>>>>

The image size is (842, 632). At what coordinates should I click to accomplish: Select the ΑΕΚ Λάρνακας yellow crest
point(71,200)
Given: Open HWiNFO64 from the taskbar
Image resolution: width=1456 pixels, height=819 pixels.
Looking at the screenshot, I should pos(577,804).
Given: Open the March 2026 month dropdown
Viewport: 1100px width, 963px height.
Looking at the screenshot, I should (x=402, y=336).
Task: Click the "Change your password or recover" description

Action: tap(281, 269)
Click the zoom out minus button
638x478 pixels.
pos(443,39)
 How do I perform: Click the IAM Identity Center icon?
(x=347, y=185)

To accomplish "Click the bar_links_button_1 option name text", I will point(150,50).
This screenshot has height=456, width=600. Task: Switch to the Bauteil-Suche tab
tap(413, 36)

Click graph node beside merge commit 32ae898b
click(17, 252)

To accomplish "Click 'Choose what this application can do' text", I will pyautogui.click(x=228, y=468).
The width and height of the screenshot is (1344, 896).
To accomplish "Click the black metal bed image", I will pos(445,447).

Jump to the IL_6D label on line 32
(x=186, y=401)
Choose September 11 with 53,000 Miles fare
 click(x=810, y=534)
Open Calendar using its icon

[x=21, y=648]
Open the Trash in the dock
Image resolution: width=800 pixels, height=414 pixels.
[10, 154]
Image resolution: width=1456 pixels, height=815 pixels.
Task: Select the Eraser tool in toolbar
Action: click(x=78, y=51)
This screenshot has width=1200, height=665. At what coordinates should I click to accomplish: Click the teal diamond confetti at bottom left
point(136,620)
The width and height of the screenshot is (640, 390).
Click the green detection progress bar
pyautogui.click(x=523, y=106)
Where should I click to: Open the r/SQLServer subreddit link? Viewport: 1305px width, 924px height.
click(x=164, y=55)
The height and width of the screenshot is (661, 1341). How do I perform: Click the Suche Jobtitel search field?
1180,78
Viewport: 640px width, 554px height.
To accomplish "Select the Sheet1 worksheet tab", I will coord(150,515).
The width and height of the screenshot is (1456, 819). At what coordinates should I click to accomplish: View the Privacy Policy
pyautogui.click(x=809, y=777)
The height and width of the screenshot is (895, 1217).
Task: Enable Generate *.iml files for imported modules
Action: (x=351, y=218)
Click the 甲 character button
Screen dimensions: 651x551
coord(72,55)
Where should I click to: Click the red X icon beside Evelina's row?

<<<<

→ **WHAT THE TASK ASKS**
Rewrite all the rows above, changing every "Viewport" to "Window" and leaving everything else as it is.

→ **ANSWER TO THIS TASK**
The image size is (842, 632). At what coordinates should I click to accomplish: Select the ΑΕΚ Λάρνακας yellow crest
point(71,200)
Given: Open HWiNFO64 from the taskbar
Image resolution: width=1456 pixels, height=819 pixels.
Looking at the screenshot, I should pos(577,804).
Given: Open the March 2026 month dropdown
Window: 1100px width, 963px height.
Looking at the screenshot, I should (x=402, y=336).
Task: Click the "Change your password or recover" description

Action: tap(281, 269)
Click the zoom out minus button
638x478 pixels.
pos(443,39)
 How do I perform: Click the IAM Identity Center icon?
(x=347, y=185)

To accomplish "Click the bar_links_button_1 option name text", I will point(150,50).
This screenshot has height=456, width=600. Task: Switch to the Bauteil-Suche tab
tap(413, 36)

Click graph node beside merge commit 32ae898b
click(17, 252)

To accomplish "Click 'Choose what this application can do' text", I will pyautogui.click(x=228, y=468).
The width and height of the screenshot is (1344, 896).
To accomplish "Click the black metal bed image", I will pos(445,447).

Jump to the IL_6D label on line 32
(x=186, y=401)
Choose September 11 with 53,000 Miles fare
 click(x=810, y=534)
Open Calendar using its icon

[x=21, y=648]
Open the Trash in the dock
Image resolution: width=800 pixels, height=414 pixels.
[10, 154]
Image resolution: width=1456 pixels, height=815 pixels.
Task: Select the Eraser tool in toolbar
Action: click(x=78, y=51)
This screenshot has width=1200, height=665. At what coordinates should I click to accomplish: Click the teal diamond confetti at bottom left
point(136,620)
The width and height of the screenshot is (640, 390).
Click the green detection progress bar
pyautogui.click(x=523, y=106)
Where should I click to: Open the r/SQLServer subreddit link? Window: 1305px width, 924px height.
click(x=164, y=55)
The height and width of the screenshot is (661, 1341). How do I perform: Click the Suche Jobtitel search field?
1180,78
Window: 640px width, 554px height.
To accomplish "Select the Sheet1 worksheet tab", I will coord(150,515).
The width and height of the screenshot is (1456, 819). At what coordinates should I click to accomplish: View the Privacy Policy
pyautogui.click(x=809, y=777)
The height and width of the screenshot is (895, 1217).
Task: Enable Generate *.iml files for imported modules
Action: (x=351, y=218)
Click the 甲 character button
Screen dimensions: 651x551
coord(72,55)
Where should I click to: Click the red X icon beside Evelina's row?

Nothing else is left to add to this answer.